Regarding the İHH, al-Satouf said that the categories that benefit most from the project or those chosen based on the organization’s priorities are the displaced families from the towns that have direct contact with the Syrian regime forces, or near the frontlines of battles.
As for al-Sweid, he said that the MVT targeted the most vulnerable group, the breadwinning widows, in the first stage of its project.
The second phase was aimed at evacuating displaced families from collective shelters and transferring them to separate housing units for each family.
On the other hand, the Charity Cooperation Association has worked on five stages to deliver the units. The first stage targeted people with disabilities, mainly a disabled breadwinner in a family, while the second covered the detainees’ wives.
The third stage of units’ delivery was intended for families with a disabled member, the fourth for widows, and finally, the fifth was for the people displaced due to the recent military campaign of the Syrian regime forces on the western and southern Aleppo countryside.
“SRCG” estimates the actual need of IDPs
The head of the Syrian Response Coordinators Group (SRCG), Muhammed Hallaj, estimated the number of the IDPs benefiting from these projects at a maximum of between 2,000 to 2,500 families.
Hallaj clarified to Enab Baladi that these projects are not implemented in one full stage. Instead, they are executed on several stages. Then, the units, whose numbers are not great as per his description, are delivered directly to the selected people.
According to Hallaj, these projects have different objectives. Some of them are intended to build housing units.
Other projects are renovating buildings for residents of the area, in exchange for housing a displaced person for a certain period. This is to be done without a residential lease agreement or through a contract between the organization and the buildings’ owners, which is being done by the Social Development International Association (SDI) and Syria Relief and Development Organization (SRD).
Nevertheless, in al-Hallaj’s opinion, organizations are supposed to center their efforts at the construction of housing units more than their rehabilitation. These projects, when fully implemented, cover only three to four percent of the IDPs. In his opinion, it is better for these people to return to their homes; however, a considerable proportion of them cannot do so because the Syrian regime has taken control of their villages.

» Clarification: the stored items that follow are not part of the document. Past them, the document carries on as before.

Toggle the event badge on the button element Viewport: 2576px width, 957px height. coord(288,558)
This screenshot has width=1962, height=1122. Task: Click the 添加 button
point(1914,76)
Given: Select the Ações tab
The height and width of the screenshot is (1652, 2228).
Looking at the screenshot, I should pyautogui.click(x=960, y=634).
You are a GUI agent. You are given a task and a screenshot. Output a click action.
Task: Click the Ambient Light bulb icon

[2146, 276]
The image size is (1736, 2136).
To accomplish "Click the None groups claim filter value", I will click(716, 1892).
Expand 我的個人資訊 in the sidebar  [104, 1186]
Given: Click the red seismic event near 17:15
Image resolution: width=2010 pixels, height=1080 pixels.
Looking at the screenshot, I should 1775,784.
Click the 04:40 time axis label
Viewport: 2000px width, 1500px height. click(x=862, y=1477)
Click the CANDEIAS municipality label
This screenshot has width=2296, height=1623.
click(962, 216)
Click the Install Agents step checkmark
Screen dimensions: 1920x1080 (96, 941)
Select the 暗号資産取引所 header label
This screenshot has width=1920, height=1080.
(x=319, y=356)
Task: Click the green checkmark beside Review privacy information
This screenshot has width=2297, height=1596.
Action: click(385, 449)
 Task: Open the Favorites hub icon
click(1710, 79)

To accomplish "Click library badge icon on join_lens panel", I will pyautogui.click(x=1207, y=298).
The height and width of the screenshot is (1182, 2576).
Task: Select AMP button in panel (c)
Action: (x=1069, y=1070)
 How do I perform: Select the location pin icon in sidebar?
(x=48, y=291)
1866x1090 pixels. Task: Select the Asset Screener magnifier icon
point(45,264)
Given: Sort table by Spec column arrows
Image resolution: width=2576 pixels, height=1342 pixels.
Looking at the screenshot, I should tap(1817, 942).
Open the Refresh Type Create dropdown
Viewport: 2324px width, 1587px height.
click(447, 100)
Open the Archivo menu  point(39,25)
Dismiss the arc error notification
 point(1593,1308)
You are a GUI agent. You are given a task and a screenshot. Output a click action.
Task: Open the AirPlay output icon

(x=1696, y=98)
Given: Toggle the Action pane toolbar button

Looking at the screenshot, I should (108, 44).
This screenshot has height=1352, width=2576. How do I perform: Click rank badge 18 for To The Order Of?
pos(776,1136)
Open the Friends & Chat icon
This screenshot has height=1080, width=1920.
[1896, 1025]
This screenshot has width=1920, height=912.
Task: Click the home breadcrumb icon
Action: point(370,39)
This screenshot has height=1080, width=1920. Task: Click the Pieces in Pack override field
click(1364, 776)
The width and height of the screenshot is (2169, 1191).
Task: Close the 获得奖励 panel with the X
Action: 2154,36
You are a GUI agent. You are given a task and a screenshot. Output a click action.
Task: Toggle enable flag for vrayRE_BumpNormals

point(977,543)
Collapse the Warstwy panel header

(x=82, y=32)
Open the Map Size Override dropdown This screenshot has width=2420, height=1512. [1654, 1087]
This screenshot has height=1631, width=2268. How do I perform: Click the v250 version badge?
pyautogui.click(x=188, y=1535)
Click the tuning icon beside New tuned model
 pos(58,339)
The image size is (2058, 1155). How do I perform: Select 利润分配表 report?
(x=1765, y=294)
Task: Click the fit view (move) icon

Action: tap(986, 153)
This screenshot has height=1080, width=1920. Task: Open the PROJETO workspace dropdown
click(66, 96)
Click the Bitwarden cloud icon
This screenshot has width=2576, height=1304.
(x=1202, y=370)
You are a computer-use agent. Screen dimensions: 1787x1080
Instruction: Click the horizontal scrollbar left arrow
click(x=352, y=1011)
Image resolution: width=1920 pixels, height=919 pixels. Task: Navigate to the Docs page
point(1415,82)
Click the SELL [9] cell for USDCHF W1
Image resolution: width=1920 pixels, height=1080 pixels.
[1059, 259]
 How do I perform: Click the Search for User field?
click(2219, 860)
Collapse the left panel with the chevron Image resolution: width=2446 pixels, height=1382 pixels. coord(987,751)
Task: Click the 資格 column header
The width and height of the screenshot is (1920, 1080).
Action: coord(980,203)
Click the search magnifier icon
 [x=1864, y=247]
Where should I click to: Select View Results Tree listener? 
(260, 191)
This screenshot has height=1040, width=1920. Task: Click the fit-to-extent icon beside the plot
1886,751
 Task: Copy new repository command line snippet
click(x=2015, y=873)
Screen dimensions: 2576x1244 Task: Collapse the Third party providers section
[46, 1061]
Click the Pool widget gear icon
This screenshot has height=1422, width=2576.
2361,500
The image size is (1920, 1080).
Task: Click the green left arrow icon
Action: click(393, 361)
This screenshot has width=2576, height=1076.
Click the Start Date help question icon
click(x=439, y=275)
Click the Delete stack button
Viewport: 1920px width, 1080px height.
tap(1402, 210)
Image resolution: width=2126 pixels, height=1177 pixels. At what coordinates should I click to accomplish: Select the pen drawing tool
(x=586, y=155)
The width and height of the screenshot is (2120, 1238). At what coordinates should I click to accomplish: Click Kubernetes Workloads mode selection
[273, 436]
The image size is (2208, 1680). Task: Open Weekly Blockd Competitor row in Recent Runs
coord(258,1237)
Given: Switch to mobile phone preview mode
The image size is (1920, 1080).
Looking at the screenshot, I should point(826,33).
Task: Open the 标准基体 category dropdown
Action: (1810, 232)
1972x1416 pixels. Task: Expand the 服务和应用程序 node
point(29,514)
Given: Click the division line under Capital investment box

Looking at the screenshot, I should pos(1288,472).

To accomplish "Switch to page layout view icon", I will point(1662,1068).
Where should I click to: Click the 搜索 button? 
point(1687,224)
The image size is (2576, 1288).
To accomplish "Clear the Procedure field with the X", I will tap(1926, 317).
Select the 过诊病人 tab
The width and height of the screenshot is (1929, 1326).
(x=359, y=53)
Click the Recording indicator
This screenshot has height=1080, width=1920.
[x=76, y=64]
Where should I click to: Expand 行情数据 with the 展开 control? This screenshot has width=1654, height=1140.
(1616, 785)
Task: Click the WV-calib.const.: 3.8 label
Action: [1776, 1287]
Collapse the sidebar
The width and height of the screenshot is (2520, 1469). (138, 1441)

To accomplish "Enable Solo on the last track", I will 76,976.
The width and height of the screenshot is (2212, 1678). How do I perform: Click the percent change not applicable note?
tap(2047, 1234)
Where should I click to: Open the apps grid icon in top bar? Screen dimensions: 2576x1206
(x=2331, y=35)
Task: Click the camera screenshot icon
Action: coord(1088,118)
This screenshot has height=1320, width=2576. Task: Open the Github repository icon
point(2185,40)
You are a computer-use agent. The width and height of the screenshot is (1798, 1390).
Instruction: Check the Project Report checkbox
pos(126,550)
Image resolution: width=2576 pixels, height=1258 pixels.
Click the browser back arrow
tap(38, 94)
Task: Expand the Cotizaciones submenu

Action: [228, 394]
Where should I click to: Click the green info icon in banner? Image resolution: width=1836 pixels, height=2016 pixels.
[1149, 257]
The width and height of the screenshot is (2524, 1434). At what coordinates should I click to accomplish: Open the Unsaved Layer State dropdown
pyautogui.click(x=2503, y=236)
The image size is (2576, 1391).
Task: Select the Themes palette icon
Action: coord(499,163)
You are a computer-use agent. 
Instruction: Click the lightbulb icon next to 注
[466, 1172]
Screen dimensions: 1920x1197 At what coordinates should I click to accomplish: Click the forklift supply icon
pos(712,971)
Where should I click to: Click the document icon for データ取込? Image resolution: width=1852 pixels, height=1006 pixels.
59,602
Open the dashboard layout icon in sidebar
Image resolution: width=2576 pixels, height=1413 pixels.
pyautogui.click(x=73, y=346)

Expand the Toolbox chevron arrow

Besides, some IDPs’ houses have been completely destroyed in the Syrian regime bombardment.
The SRCG documented the return of 18,474 families to the villages of Idlib and Aleppo Countryside until the date of 12 April, after the Russian-Turkish ceasefire agreement was signed on 5 March.
Nonetheless, the returning families represent only 9.94 percent of the total number of IDPs.
There is no defined percentage for IDPs who are waiting to receive their housing units, and according to Hallaj, this is due to the organizations’ criteria to receive only special cases including people with disabilities, widows, orphans, and those without any source of income.